** start of Entries provided **

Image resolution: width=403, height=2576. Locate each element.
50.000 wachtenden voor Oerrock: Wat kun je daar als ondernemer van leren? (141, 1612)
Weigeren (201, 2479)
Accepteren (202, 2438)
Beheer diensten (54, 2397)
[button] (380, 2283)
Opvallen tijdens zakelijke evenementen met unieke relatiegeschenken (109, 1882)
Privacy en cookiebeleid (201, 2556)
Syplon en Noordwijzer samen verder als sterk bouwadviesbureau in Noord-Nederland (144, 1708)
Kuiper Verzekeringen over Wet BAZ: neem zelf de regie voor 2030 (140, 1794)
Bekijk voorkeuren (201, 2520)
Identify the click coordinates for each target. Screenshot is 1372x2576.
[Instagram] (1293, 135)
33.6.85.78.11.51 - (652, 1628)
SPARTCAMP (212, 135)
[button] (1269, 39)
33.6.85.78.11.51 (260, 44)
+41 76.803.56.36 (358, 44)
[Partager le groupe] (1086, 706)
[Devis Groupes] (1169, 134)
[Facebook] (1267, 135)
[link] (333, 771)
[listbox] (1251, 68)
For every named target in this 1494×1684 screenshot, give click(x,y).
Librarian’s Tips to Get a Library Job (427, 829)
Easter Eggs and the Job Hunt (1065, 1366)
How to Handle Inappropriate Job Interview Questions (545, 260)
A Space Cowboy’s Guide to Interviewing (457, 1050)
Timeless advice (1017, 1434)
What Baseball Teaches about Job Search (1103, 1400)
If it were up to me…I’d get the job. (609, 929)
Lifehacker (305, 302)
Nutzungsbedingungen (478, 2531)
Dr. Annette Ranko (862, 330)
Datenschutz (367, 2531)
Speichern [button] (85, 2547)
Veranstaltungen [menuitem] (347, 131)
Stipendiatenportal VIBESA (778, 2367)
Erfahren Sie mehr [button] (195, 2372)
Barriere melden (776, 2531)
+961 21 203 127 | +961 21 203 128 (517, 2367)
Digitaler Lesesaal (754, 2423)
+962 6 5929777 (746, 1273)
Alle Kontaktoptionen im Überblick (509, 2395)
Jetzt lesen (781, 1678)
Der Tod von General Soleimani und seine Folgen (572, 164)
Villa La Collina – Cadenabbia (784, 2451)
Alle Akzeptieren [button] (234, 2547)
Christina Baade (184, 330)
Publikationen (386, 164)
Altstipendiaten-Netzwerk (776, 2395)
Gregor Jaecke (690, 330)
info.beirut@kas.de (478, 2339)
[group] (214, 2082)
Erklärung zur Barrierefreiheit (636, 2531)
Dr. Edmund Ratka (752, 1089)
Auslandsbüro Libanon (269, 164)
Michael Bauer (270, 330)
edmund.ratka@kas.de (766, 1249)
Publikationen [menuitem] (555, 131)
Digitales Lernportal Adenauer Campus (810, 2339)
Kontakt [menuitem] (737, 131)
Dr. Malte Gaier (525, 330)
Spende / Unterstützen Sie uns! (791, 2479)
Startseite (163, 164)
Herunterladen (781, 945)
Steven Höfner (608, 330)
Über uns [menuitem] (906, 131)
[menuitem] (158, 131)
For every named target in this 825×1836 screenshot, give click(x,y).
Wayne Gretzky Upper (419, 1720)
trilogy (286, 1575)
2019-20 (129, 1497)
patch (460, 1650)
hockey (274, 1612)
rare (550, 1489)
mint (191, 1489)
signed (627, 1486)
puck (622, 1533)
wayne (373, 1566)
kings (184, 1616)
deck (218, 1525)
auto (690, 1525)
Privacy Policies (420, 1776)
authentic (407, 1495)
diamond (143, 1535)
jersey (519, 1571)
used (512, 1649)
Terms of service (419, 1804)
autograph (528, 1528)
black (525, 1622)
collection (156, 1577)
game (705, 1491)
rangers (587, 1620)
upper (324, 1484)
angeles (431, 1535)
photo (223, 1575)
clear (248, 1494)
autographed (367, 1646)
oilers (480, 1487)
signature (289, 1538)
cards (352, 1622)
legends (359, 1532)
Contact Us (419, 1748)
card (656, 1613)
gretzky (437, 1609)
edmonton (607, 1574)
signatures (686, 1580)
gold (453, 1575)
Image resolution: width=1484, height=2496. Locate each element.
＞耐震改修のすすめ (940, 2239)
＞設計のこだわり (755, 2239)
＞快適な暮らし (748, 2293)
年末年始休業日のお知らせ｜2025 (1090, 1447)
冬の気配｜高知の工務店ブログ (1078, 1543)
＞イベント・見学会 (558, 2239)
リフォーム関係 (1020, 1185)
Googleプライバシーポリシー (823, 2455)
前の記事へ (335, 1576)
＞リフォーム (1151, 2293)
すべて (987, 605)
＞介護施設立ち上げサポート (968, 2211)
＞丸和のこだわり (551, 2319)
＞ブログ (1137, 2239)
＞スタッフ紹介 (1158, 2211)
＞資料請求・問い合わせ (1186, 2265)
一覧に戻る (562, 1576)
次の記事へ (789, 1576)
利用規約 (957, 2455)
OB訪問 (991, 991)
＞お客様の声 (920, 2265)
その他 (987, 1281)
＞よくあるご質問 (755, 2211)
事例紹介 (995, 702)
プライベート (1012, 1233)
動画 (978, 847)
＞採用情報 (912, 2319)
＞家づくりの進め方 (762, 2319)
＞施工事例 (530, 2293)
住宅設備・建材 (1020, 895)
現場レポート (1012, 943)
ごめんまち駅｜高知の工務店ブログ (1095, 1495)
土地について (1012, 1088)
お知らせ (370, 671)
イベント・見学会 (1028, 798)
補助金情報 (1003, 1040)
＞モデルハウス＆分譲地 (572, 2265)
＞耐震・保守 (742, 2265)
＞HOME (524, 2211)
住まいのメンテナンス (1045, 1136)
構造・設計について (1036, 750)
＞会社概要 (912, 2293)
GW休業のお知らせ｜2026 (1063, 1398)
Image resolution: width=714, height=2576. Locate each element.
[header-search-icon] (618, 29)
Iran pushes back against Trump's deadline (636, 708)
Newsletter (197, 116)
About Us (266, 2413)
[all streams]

** end of Entries provided **

What you will do:
Scale the listing lines starting at the one containing "Nutzungsbedingungen (478, 2531)" and ending at the one containing "Digitales Lernportal Adenauer" by rewriting each line with both of its answer coordinates multiplied by 0.75 and rounded to whole numbers, with halves rounded up. Give only those lines.

Solution to this task:
Nutzungsbedingungen (359, 1898)
Dr. Annette Ranko (647, 248)
Datenschutz (275, 1898)
Speichern [button] (64, 1910)
Veranstaltungen [menuitem] (260, 98)
Stipendiatenportal VIBESA (584, 1775)
Erfahren Sie mehr [button] (146, 1779)
Barriere melden (582, 1898)
+961 21 203 127 | +961 21 203 128 (388, 1775)
Digitaler Lesesaal (566, 1817)
+962 6 5929777 (560, 955)
Alle Kontaktoptionen im Überblick (382, 1796)
Jetzt lesen (586, 1259)
Der Tod von General Soleimani und seine Folgen (429, 123)
Villa La Collina – Cadenabbia (588, 1838)
Alle Akzeptieren [button] (176, 1910)
Christina Baade (138, 248)
Publikationen (290, 123)
Altstipendiaten-Netzwerk (582, 1796)
Gregor Jaecke (518, 248)
info.beirut@kas.de (359, 1754)
[group] (161, 1562)
Erklärung zur Barrierefreiheit (477, 1898)
Dr. Edmund Ratka (564, 817)
Auslandsbüro Libanon (202, 123)
Michael Bauer (203, 248)
edmund.ratka@kas.de (575, 937)
Publikationen [menuitem] (416, 98)
Digitales Lernportal Adenauer Campus (608, 1754)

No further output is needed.